Running strace ps -U apache

...
stat64("/proc/454", {st_mode=S_IFDIR|0555, st_size=0, ...}) = 0
open("/proc/454/stat", O_RDONLY)        = 7
read(7,

(and it just hangs)

cd /proc/454; ls -1
works

cd /proc/454;strace ls -l gives:

...
lstat64("fd", {st_mode=S_IFDIR|0500, st_size=0, ...}) = 0
getxattr("fd", "system.posix_acl_access", (nil), 0) = -1 EOPNOTSUPP (Operation
not supported)
lstat64("environ", {st_mode=S_IFREG|0400, st_size=0, ...}) = 0
getxattr("environ", "system.posix_acl_access", (nil), 0) = -1 EOPNOTSUPP
(Operation not supported)
lstat64("status", {st_mode=S_IFREG|0444, st_size=0, ...}) = 0
getxattr("status", "system.posix_acl_access", (nil), 0) = -1 EOPNOTSUPP
(Operation not supported)
lstat64("cmdline", {st_mode=S_IFREG|0444, st_size=0, ...}) = 0
getxattr("cmdline", "system.posix_acl_access", (nil), 0) = -1 EOPNOTSUPP
(Operation not supported)
lstat64("stat", {st_mode=S_IFREG|0444, st_size=0, ...}) = 0
getxattr("stat", "system.posix_acl_access", (nil), 0) = -1 EOPNOTSUPP (Operation
not supported)
lstat64("statm", {st_mode=S_IFREG|0444, st_size=0, ...}) = 0
getxattr("statm", "system.posix_acl_access", (nil), 0) = -1 EOPNOTSUPP
(Operation not supported)
lstat64("cpu", {st_mode=S_IFREG|0444, st_size=0, ...}) = 0
getxattr("cpu", "system.posix_acl_access", (nil), 0) = -1 EOPNOTSUPP (Operation
not supported)
lstat64("maps", {st_mode=S_IFREG|0400, st_size=0, ...}) = 0
getxattr("maps", "system.posix_acl_access", (nil), 0) = -1 EOPNOTSUPP (Operation
not supported)
lstat64("mem", {st_mode=S_IFREG|0600, st_size=0, ...}) = 0
getxattr("mem", "system.posix_acl_access", (nil), 0) = -1 EOPNOTSUPP (Operation
not supported)
lstat64("cwd", {st_mode=S_IFLNK|0777, st_size=0, ...}) = 0
readlink("cwd", "/", 128)               = 1
lstat64("root", {st_mode=S_IFLNK|0777, st_size=0, ...}) = 0
readlink("root", "/", 128)              = 1
lstat64("exe", {st_mode=S_IFLNK|0777, st_size=0, ...}) = 0
readlink("exe",

(and it hangs)

Server does not have X11 server running, nor vmware. 4 GiB RAM. Dmesg shows
no relevant messages.

Comment 22 RHEL Program Management 2007-10-19 19:25:42 UTC

This bug is filed against RHEL 3, which is in maintenance phase.
During the maintenance phase, only security errata and select mission
critical bug fixes will be released for enterprise products.
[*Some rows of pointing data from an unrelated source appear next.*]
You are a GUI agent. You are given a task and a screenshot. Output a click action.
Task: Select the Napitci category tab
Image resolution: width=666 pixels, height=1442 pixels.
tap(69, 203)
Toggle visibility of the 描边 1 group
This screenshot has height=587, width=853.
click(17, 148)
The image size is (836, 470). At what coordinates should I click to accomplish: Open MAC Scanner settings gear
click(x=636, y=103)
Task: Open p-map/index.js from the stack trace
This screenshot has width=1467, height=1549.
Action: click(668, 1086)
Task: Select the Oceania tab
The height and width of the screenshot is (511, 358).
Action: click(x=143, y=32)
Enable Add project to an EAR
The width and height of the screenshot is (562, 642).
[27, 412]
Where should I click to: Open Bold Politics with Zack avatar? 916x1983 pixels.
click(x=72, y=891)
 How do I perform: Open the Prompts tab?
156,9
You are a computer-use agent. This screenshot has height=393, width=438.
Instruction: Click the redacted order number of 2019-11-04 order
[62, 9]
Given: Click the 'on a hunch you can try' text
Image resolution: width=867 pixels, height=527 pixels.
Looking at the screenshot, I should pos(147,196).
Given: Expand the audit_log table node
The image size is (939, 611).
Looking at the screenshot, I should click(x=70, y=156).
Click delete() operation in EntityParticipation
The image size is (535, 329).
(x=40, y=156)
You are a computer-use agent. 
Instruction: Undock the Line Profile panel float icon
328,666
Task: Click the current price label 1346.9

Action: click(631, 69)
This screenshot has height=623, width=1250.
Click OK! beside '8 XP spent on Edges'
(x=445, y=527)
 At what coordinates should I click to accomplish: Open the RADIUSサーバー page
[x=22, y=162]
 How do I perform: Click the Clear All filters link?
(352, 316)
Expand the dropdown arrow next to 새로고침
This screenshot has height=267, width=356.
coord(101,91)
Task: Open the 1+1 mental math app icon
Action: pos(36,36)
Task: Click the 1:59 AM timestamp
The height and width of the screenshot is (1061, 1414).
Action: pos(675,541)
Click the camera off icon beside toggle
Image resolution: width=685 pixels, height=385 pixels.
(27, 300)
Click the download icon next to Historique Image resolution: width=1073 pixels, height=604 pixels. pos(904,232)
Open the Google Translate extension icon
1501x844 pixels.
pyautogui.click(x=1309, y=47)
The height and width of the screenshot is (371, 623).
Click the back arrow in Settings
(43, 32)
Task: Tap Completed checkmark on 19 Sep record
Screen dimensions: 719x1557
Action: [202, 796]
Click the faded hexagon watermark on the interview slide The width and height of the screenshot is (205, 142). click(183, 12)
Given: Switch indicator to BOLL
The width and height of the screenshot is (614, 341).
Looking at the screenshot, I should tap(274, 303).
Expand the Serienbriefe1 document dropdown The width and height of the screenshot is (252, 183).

Since
this bug does not meet that criteria, it is now being closed.
 
For more information of the RHEL errata support policy, please visit:
http://www.redhat.com/security/updates/errata/
 
If you feel this bug is indeed mission critical, please contact your
support representative. You may be asked to provide detailed
information on how this bug is affecting you.